Climate data for Stockton, Missouri (Stockton Dam) (1991–2020 normals, extremes 1970–present)
| Month | Jan | Feb | Mar | Apr | May | Jun | Jul | Aug | Sep | Oct | Nov | Dec | Year |
| Record high °F (°C) | 74 (23) | 82 (28) | 87 (31) | 96 (36) | 93 (34) | 104 (40) | 108 (42) | 109 (43) | 106 (41) | 92 (33) | 83 (28) | 78 (26) | 109 (43) |
| Mean maximum °F (°C) | 65.2 (18.4) | 69.8 (21.0) | 77.5 (25.3) | 82.6 (28.1) | 87.8 (31.0) | 93.5 (34.2) | 98.0 (36.7) | 99.2 (37.3) | 93.5 (34.2) | 85.4 (29.7) | 74.8 (23.8) | 66.1 (18.9) | 100.4 (38.0) |
| Mean daily maximum °F (°C) | 43.0 (6.1) | 48.4 (9.1) | 57.9 (14.4) | 67.9 (19.9) | 76.3 (24.6) | 85.1 (29.5) | 90.0 (32.2) | 89.8 (32.1) | 81.9 (27.7) | 70.6 (21.4) | 58.0 (14.4) | 47.3 (8.5) | 68.0 (20.0) |
| Daily mean °F (°C) | 33.1 (0.6) | 37.5 (3.1) | 46.7 (8.2) | 56.5 (13.6) | 66.2 (19.0) | 75.5 (24.2) | 80.1 (26.7) | 79.0 (26.1) | 70.8 (21.6) | 59.2 (15.1) | 47.7 (8.7) | 37.8 (3.2) | 57.5 (14.2) |
| Mean daily minimum °F (°C) | 23.3 (−4.8) | 26.6 (−3.0) | 35.4 (1.9) | 45.1 (7.3) | 56.2 (13.4) | 66.0 (18.9) | 70.1 (21.2) | 68.2 (20.1) | 59.7 (15.4) | 47.9 (8.8) | 37.4 (3.0) | 28.3 (−2.1) | 47.0 (8.3) |
| Mean minimum °F (°C) | 3.0 (−16.1) | 9.4 (−12.6) | 18.0 (−7.8) | 29.9 (−1.2) | 40.2 (4.6) | 53.6 (12.0) | 59.7 (15.4) | 57.0 (13.9) | 43.8 (6.6) | 30.4 (−0.9) | 20.6 (−6.3) | 9.5 (−12.5) | −1.6 (−18.7) |
| Record low °F (°C) | −16 (−27) | −15 (−26) | −2 (−19) | 19 (−7) | 30 (−1) | 42 (6) | 47 (8) | 47 (8) | 29 (−2) | 19 (−7) | 5 (−15) | −18 (−28) | −18 (−28) |
| Average precipitation inches (mm) | 1.95 (50) | 2.15 (55) | 3.06 (78) | 4.82 (122) | 5.90 (150) | 5.14 (131) | 4.32 (110) | 3.63 (92) | 4.13 (105) | 3.88 (99) | 3.38 (86) | 2.52 (64) | 44.88 (1,140) |
| Average snowfall inches (cm) | 3.9 (9.9) | 1.0 (2.5) | 1.4 (3.6) | 0.0 (0.0) | 0.0 (0.0) | 0.0 (0.0) | 0.0 (0.0) | 0.0 (0.0) | 0.0 (0.0) | 0.0 (0.0) | 0.2 (0.51) | 0.4 (1.0) | 6.9 (18) |
| Average precipitation days (≥ 0.01 in) | 7.0 | 6.7 | 9.4 | 10.5 | 11.7 | 10.8 | 8.6 | 7.4 | 7.2 | 9.2 | 8.3 | 6.1 | 102.9 |
| Average snowy days (≥ 0.1 in) | 1.4 | 0.8 | 0.3 | 0.0 | 0.0 | 0.0 | 0.0 | 0.0 | 0.0 | 0.0 | 0.2 | 1.0 | 3.7 |
Source: NOAA

==Education==
Stockton R-I School District operates one elementary school, one middle school and Stockton High School.
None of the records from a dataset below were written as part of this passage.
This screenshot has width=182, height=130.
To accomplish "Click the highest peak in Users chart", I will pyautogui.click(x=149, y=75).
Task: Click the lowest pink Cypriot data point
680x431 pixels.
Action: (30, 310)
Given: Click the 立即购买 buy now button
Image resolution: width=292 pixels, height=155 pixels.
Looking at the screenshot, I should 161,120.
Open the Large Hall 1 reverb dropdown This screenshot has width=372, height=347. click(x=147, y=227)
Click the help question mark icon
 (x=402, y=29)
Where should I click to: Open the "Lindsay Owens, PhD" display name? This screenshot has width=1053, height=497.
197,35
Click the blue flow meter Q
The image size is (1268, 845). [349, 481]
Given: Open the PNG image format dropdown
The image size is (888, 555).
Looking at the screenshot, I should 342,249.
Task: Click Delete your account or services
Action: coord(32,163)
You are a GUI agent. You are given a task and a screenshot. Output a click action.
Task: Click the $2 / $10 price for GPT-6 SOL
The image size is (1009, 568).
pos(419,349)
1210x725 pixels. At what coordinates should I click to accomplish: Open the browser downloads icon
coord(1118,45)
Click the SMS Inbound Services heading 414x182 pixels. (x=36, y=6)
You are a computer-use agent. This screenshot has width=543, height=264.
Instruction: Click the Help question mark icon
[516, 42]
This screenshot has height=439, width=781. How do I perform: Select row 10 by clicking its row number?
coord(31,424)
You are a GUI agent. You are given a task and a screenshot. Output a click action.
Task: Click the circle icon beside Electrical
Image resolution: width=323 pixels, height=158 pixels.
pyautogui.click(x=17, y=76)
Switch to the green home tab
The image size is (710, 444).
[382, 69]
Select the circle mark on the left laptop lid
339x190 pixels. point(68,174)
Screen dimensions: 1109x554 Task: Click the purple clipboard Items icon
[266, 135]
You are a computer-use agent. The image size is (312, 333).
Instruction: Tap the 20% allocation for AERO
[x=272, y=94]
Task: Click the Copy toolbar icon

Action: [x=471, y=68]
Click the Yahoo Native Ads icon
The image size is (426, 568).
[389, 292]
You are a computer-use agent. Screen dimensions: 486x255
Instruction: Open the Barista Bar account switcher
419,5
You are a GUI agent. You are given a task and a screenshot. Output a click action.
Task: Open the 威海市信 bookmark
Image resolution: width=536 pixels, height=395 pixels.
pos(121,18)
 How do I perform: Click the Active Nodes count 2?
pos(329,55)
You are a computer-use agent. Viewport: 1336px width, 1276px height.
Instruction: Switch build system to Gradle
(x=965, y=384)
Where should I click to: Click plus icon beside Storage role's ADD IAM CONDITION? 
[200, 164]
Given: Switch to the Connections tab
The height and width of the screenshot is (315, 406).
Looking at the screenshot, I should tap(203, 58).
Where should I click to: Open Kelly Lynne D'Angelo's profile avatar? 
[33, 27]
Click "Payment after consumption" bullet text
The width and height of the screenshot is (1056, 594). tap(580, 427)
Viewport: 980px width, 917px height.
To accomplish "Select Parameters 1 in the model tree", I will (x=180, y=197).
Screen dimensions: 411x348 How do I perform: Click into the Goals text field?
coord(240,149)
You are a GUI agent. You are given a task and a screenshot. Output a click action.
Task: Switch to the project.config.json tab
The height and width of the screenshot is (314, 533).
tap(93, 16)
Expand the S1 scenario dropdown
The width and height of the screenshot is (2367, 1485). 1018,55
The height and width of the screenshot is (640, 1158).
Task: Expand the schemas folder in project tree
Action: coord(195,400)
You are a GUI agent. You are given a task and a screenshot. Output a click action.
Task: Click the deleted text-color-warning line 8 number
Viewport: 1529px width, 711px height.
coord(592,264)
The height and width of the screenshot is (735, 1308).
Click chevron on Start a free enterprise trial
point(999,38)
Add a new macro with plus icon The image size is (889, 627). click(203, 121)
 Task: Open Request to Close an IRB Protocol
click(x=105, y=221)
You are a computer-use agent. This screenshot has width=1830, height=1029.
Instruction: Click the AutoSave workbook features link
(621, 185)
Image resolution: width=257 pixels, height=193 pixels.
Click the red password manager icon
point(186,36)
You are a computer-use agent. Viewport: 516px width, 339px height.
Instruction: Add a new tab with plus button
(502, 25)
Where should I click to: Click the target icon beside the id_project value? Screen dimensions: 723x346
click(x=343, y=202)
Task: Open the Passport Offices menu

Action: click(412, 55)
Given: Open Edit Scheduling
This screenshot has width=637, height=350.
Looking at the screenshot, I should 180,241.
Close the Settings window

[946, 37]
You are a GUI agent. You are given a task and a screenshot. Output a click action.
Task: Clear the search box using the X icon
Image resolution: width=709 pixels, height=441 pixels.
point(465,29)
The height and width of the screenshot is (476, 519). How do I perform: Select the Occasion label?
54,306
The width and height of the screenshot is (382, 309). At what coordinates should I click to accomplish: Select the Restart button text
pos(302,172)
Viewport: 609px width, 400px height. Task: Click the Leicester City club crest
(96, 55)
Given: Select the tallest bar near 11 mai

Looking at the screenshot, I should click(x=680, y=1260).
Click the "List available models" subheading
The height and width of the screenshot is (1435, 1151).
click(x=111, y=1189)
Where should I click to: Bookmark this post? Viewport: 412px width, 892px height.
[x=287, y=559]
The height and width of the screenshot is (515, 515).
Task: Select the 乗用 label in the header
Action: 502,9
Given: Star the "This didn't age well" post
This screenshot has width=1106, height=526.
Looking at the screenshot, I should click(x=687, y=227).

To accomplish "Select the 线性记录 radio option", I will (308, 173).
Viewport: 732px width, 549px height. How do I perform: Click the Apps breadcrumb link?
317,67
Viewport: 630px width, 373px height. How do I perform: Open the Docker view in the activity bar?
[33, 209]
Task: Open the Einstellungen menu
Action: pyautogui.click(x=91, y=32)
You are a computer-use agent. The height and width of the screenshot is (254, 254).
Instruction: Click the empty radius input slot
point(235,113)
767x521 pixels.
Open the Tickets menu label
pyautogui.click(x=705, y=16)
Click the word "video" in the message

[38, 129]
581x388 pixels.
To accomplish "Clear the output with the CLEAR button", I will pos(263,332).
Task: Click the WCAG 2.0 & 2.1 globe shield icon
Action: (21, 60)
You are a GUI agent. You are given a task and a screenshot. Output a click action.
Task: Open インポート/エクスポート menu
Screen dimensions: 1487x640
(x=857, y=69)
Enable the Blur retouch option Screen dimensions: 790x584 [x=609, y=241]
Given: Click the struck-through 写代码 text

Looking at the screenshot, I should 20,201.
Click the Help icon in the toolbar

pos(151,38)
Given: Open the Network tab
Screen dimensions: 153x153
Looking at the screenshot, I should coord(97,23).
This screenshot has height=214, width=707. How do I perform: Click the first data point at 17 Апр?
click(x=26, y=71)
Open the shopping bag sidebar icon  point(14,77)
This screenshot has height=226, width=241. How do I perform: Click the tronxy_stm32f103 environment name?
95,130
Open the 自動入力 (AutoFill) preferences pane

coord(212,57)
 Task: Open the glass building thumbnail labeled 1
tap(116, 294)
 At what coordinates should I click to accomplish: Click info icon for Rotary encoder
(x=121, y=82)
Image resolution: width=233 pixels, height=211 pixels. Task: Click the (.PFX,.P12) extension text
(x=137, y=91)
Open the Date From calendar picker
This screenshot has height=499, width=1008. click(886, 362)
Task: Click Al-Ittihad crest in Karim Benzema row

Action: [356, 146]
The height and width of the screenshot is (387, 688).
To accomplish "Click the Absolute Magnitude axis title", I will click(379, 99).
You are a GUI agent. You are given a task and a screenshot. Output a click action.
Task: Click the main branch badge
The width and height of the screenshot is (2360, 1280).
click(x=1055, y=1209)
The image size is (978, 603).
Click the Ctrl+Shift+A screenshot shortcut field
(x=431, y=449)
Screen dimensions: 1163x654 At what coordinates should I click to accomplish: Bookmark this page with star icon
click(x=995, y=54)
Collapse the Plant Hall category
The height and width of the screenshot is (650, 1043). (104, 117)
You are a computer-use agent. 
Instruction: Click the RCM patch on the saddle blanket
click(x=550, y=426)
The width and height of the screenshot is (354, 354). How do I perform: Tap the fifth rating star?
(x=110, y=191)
The town has a lending library, a branch of the Cedar County Library District.

==Notable people==
- Emil Liston (1890–1949), basketball coach and administrator, member of the Basketball Hall of Fame.
- Joseph Gravely (1828–1872), politician, lawyer, teacher, and soldier who served as lieutenant governor of Missouri from 1871 until his death in 1872.